** Start of Records provided **

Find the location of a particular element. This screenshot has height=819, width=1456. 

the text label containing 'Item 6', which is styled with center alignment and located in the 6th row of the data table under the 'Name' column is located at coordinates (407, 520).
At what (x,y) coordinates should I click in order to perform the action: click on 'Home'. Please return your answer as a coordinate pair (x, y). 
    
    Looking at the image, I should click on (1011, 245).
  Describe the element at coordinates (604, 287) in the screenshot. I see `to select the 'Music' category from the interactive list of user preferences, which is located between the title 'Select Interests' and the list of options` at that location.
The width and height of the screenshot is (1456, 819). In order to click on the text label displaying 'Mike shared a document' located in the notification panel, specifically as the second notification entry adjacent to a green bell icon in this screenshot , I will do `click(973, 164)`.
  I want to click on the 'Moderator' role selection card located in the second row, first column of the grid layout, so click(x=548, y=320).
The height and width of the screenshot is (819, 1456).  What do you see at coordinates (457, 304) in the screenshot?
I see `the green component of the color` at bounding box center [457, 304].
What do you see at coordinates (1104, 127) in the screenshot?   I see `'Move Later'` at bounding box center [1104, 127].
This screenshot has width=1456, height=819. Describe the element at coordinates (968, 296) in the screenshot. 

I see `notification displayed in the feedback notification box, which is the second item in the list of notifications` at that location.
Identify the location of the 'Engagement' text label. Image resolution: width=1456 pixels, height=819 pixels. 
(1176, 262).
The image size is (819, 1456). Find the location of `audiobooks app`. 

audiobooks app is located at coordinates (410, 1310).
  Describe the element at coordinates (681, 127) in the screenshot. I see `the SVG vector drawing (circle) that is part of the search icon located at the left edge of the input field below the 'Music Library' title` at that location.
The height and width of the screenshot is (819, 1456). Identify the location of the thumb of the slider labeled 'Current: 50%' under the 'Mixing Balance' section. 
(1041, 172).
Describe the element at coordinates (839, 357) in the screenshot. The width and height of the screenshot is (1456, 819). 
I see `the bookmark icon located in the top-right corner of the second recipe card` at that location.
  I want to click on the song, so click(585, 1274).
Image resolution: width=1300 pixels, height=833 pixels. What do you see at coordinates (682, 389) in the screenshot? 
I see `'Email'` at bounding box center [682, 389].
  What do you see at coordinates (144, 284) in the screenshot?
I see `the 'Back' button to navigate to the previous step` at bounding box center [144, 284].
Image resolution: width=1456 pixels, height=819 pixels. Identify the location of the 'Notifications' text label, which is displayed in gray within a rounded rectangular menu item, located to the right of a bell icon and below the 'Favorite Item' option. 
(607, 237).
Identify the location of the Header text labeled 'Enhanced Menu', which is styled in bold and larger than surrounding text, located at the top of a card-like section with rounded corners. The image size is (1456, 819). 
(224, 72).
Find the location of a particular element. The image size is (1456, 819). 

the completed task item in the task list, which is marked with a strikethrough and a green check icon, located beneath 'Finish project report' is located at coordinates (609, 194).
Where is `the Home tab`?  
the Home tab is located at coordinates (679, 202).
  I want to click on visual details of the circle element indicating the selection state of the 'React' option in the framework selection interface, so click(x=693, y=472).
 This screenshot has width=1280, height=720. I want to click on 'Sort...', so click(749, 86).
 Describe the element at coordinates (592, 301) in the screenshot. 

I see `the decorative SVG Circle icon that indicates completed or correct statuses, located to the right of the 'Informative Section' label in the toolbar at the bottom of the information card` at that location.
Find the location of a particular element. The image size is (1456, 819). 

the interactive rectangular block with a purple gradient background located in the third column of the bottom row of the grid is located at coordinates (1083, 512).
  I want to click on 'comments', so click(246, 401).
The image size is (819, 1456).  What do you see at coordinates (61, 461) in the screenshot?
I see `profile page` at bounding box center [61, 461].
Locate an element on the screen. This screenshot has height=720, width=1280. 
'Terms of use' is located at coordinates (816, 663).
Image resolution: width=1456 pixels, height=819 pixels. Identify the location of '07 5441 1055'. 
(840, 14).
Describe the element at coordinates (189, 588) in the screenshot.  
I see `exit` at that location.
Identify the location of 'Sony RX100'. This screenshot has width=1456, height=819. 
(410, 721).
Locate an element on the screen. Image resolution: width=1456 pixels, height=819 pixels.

** End of Records provided **

Format every line of the listing above as a Markdown table with the columns "Row" and "Line", numbering each line and leaving out blank lines.

▶ The response:
| Row | Line |
|---|---|
| 1 | Find the location of a particular element. This screenshot has height=819, width=1456.  |
| 2 | the text label containing 'Item 6', which is styled with center alignment and located in the 6th row of the data table under the 'Name' column is located at coordinates (407, 520). |
| 3 | At what (x,y) coordinates should I click in order to perform the action: click on 'Home'. Please return your answer as a coordinate pair (x, y).  |
| 4 |     Looking at the image, I should click on (1011, 245). |
| 5 |   Describe the element at coordinates (604, 287) in the screenshot. I see `to select the 'Music' category from the interactive list of user preferences, which is located between the title 'Select Interests' and the list of options` at that location. |
| 6 | The width and height of the screenshot is (1456, 819). In order to click on the text label displaying 'Mike shared a document' located in the notification panel, specifically as the second notification entry adjacent to a green bell icon in this screenshot , I will do `click(973, 164)`. |
| 7 |   I want to click on the 'Moderator' role selection card located in the second row, first column of the grid layout, so click(x=548, y=320). |
| 8 | The height and width of the screenshot is (819, 1456).  What do you see at coordinates (457, 304) in the screenshot? |
| 9 | I see `the green component of the color` at bounding box center [457, 304]. |
| 10 | What do you see at coordinates (1104, 127) in the screenshot?   I see `'Move Later'` at bounding box center [1104, 127]. |
| 11 | This screenshot has width=1456, height=819. Describe the element at coordinates (968, 296) in the screenshot.  |
| 12 | I see `notification displayed in the feedback notification box, which is the second item in the list of notifications` at that location. |
| 13 | Identify the location of the 'Engagement' text label. Image resolution: width=1456 pixels, height=819 pixels.  |
| 14 | (1176, 262). |
| 15 | The image size is (819, 1456). Find the location of `audiobooks app`.  |
| 16 | audiobooks app is located at coordinates (410, 1310). |
| 17 |   Describe the element at coordinates (681, 127) in the screenshot. I see `the SVG vector drawing (circle) that is part of the search icon located at the left edge of the input field below the 'Music Library' title` at that location. |
| 18 | The height and width of the screenshot is (819, 1456). Identify the location of the thumb of the slider labeled 'Current: 50%' under the 'Mixing Balance' section.  |
| 19 | (1041, 172). |
| 20 | Describe the element at coordinates (839, 357) in the screenshot. The width and height of the screenshot is (1456, 819).  |
| 21 | I see `the bookmark icon located in the top-right corner of the second recipe card` at that location. |
| 22 |   I want to click on the song, so click(585, 1274). |
| 23 | Image resolution: width=1300 pixels, height=833 pixels. What do you see at coordinates (682, 389) in the screenshot?  |
| 24 | I see `'Email'` at bounding box center [682, 389]. |
| 25 |   What do you see at coordinates (144, 284) in the screenshot? |
| 26 | I see `the 'Back' button to navigate to the previous step` at bounding box center [144, 284]. |
| 27 | Image resolution: width=1456 pixels, height=819 pixels. Identify the location of the 'Notifications' text label, which is displayed in gray within a rounded rectangular menu item, located to the right of a bell icon and below the 'Favorite Item' option.  |
| 28 | (607, 237). |
| 29 | Identify the location of the Header text labeled 'Enhanced Menu', which is styled in bold and larger than surrounding text, located at the top of a card-like section with rounded corners. The image size is (1456, 819).  |
| 30 | (224, 72). |
| 31 | Find the location of a particular element. The image size is (1456, 819).  |
| 32 | the completed task item in the task list, which is marked with a strikethrough and a green check icon, located beneath 'Finish project report' is located at coordinates (609, 194). |
| 33 | Where is `the Home tab`?   |
| 34 | the Home tab is located at coordinates (679, 202). |
| 35 |   I want to click on visual details of the circle element indicating the selection state of the 'React' option in the framework selection interface, so click(x=693, y=472). |
| 36 |  This screenshot has width=1280, height=720. I want to click on 'Sort...', so click(749, 86). |
| 37 |  Describe the element at coordinates (592, 301) in the screenshot.  |
| 38 | I see `the decorative SVG Circle icon that indicates completed or correct statuses, located to the right of the 'Informative Section' label in the toolbar at the bottom of the information card` at that location. |
| 39 | Find the location of a particular element. The image size is (1456, 819).  |
| 40 | the interactive rectangular block with a purple gradient background located in the third column of the bottom row of the grid is located at coordinates (1083, 512). |
| 41 |   I want to click on 'comments', so click(246, 401). |
| 42 | The image size is (819, 1456).  What do you see at coordinates (61, 461) in the screenshot? |
| 43 | I see `profile page` at bounding box center [61, 461]. |
| 44 | Locate an element on the screen. This screenshot has height=720, width=1280.  |
| 45 | 'Terms of use' is located at coordinates (816, 663). |
| 46 | Image resolution: width=1456 pixels, height=819 pixels. Identify the location of '07 5441 1055'.  |
| 47 | (840, 14). |
| 48 | Describe the element at coordinates (189, 588) in the screenshot.   |
| 49 | I see `exit` at that location. |
| 50 | Identify the location of 'Sony RX100'. This screenshot has width=1456, height=819.  |
| 51 | (410, 721). |
| 52 | Locate an element on the screen. Image resolution: width=1456 pixels, height=819 pixels. |